You do your best to assure him that Katya doesn’t actually need a babysitter. Baba loves her for teaching him emojis, you tell your little brother. And Mom’s Katya’s biggest fan now. They’d never repeat any of the stuff they used to say about Katya’s makeup or outfits or sponsors, you insist. Not when Katya’s keeping Mom supplied with specialty eye creams and loofahs.
But Alireza is unpersuaded.
“Come on, Naz,” he pleads, unable to say what he’s so afraid might still go wrong.
He promises you it’s just until Nowruz. Then just until his IPO. Then just until he and Katya are ready to start having children.

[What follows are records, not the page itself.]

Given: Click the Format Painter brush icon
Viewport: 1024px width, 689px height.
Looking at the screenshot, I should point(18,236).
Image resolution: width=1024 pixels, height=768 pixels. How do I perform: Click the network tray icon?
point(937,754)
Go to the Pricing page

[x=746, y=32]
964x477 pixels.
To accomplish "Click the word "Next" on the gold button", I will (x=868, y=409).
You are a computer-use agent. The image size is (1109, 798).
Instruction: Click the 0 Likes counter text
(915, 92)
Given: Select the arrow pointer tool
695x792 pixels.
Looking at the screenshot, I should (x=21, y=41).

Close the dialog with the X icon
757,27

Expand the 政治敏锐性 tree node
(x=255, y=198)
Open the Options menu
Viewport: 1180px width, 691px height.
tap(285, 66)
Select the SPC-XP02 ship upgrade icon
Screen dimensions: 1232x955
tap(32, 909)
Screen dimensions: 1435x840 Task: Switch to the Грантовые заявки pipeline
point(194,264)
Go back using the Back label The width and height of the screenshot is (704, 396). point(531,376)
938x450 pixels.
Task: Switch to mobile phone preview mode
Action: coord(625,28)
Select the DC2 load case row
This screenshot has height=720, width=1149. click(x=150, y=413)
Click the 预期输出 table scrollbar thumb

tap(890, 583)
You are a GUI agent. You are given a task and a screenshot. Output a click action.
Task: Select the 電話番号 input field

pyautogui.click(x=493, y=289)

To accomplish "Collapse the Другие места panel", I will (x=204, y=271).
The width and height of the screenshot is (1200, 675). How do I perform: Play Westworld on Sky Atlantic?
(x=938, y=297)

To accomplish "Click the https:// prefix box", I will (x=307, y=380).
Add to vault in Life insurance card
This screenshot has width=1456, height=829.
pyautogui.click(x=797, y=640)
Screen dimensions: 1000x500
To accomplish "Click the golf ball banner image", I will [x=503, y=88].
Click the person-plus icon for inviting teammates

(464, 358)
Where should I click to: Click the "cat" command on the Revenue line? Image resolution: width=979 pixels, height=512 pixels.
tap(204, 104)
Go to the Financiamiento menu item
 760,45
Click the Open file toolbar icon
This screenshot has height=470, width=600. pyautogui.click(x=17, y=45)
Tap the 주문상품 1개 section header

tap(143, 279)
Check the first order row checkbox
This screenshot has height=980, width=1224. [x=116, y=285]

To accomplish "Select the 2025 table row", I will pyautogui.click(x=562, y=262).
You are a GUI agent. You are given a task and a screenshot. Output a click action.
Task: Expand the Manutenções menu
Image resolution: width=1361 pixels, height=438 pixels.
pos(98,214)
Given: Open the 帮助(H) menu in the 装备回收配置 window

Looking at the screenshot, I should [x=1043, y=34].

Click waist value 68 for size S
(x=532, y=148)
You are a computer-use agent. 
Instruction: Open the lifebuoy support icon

“You’d understand if you ever brought boyfriends around,” he insists whenever you try to explain that you have your own problems and can’t spend every weekend doing yogurt cleanses with your mother and sister-in-law. “Are you going to help me out or not?”
Meanwhile, your orange slowly dries into a tight, hard sphere on your nightstand, and you mention it to no one. Not your colleagues. Not your new sister-in-law. Not Baba. And definitely not your Mom – not even when she notices how pale you are and says, “Katya is an expert in these things, joonam. Please go talk to her about what you are eating.”
But no matter how long the orange sits at your bedside, you can’t bring yourself to throw it away, either. Instead, you grow more and more irritable with your Tinder dates and their prying questions.
“It’s nothing,” you lie when they ask if the orange is some kind of Christmas decoration or maybe an occult thing. “Just a stupid Iranian tradition.”
And night after night, you dream that you’re back in Customs Preclearance. Except you’re alone this time. There’s no one else in line. And you’ve eaten the orange. You can feel it inside you, sloshing, pulpy and half-chewed.
“Anything to declare?” your officer always asks.
Every night your answer is the same:
“I think I’ve made a mistake,” you whisper. “A terrible one. Please. Can you help me?”
But the officer just laughs. “That’s what you all say.”
Each time he hands you back your passport, you’re sure you’re going to vomit. You track the orange, or what’s left of it, as it rises up from your stomach through your throat and onto your tongue.
But you always swallow hard when you see that what’s beyond the Customs booths is just you.
Dozens and dozens of you.
All with your hair, your nose, your half-smile.
You avoid their eyes as you look around and around for some sign of the woman – as you scan the empty hall for her husband, for her daughter, for the insistent drum of her little boy’s kick, kick, kicking.
All you find, though, is more of yourself.
“There you are,” one of you always says, reaching out a hand as you cross into the duty-free zone. “I couldn’t find you anywhere – I wasn’t sure what happened.”